Suffice it to say that Dr Clark theorizes that Malthusian pressures on the English population led to genetic changes favoring the nonviolence, self-discipline, and ability to save that characterize the middle classes. It’s an interesting idea, and quite possibly correct. But Mr Wade’s second paragraph is so deadly that few readers will get far enough to form an opinion. Who cares about scholars spending twenty years in the archives? Give us the sexy bit: human evolution, which most people seem to think of as having ceased, proceeds as we speak! 

Five thousand years, ago, scientists say, everyone was lactose-intolerant.  Adults could not digest milk.
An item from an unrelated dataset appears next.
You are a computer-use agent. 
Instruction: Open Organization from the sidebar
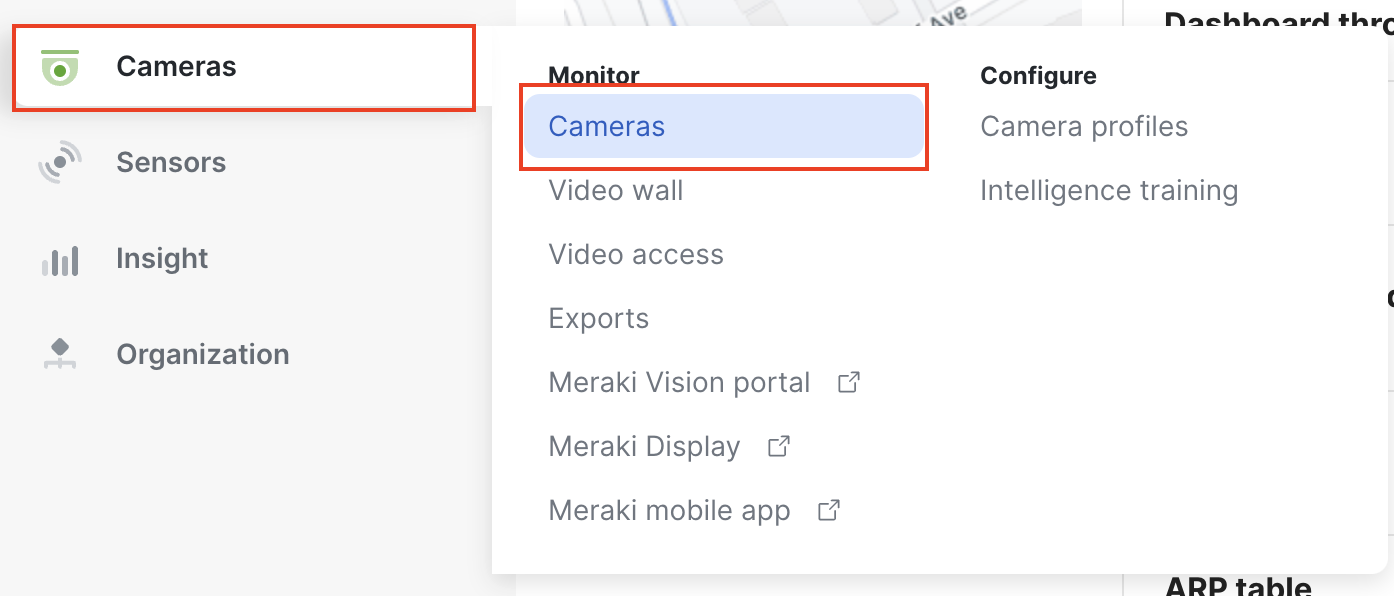click(x=202, y=354)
Then God created Denmark and Holland. It didn’t take long for Man to invent Ice Cream.

Maybe this is the problem with newspapers: where a magazine such as The New Yorker would write up Dr Clark’s ideas, the Times is more interested in the academic debate surrounding them. The debate is “news.” Everyone seems to agree that Dr Clark has made some rock-solid findings, but not everyone agrees with his interpretation. The Times projects the debate about that interpretation, which may be lively enough to insiders, ahead of the interpretation itself. General readers who are unfamiliar with Dr Clark’s theories, however, are unlikely to care about the debate. 

Morning News

Monday, August 6th, 2007

Reading The New York Times this morning was very strange. The paper is now a column narrower than it was yesterday (and forever before). The Times says that it’s a purely pragmatic move that will have no effect upon content, but that’s manifestly impossible. The paper certainly isn’t going to reduce its ad space. I’m not really complaining, though. The Times has lost so much of my respect in the past seven years that I consider dropping it at least once a week. “The paper of record” – hah!

There’s an interesting editorial about language: is it a uniquely human thing, or can animals talk, too? All right, what’s interesting is that the Times is editorializing about what seems to me to be a totally religious issue, where “religious” means “believing that human beings are not animals.”

In a new book called “The First Word,” Christine Kenneally catalogs the complex debate over language and includes one particularly revealing experiment in which scientists put two male apes who knew sign language together. One might have expected these guys to start grousing about their keepers, to wonder at beings that are all thumbs and actually seem to enjoy giving away bananas. But, no, they started madly signing at each other, a manual shouting match, and in the end, neither appeared to actually listen to the other.

So, are two creatures actually conversing if they’re both talking and nobody is listening? Where does talking-without-listening put one in the animal brain chain?

Let’s see, talking without listening. Many wives can think of someone who might qualify. Teenagers do, easily. And parents of teenagers. Also, a lot of successful politicians and talk show hosts.

Whoever wrote the editorial left out Woody Allen’s movies. Have you ever noticed how rarely his characters listen to one another?

The narrower broadsheets are really unsettling.